Candidate genera of families Lachnospiraceae, Ruminococcaceae and Clostridium cluster XIV in the interfold region. To obtain a more precise classification of Lachnospiraceae and Ruminococcaceae bacterial species (Operational Taxonomic Units; OTUs) in the interfold region, Sanger sequencing was performed and reads were analyzed using the Seqmatch search at RDP and phylogenetic analysis. At least 106 OTUs of families Lachnospiraceae, Ruminococcaceae and Clostridium cluster XIV were present in the interfold region (denoted by a red circle). The closest matches for known-type strains were identified and retrieved from RDP using Seqmatch search (see Table 1 for accession numbers, number of sequences in each group and similarity values).
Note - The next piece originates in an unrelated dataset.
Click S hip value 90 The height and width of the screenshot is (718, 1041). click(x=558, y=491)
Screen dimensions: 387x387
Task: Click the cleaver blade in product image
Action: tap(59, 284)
Topology of maximum likelihood trees confirmed that these OTUs were related to members of families Lachnospiraceae, Ruminococcaceae and the Clostridium cluster XIV. This tree was rooted using Aquifex pyrophilus, the closest genus to the bacterial last common ancestor. Branches of major clades are depicted by different colors. Branches of unclassified Clostridiales were collapsed (red leave, 51 sequences). The statistical significance of branch order was estimated by the generation of 1000 replications of bootstrap resampling of the originally aligned nucleotide sequences. Scale represents nucleotide substitutions per site.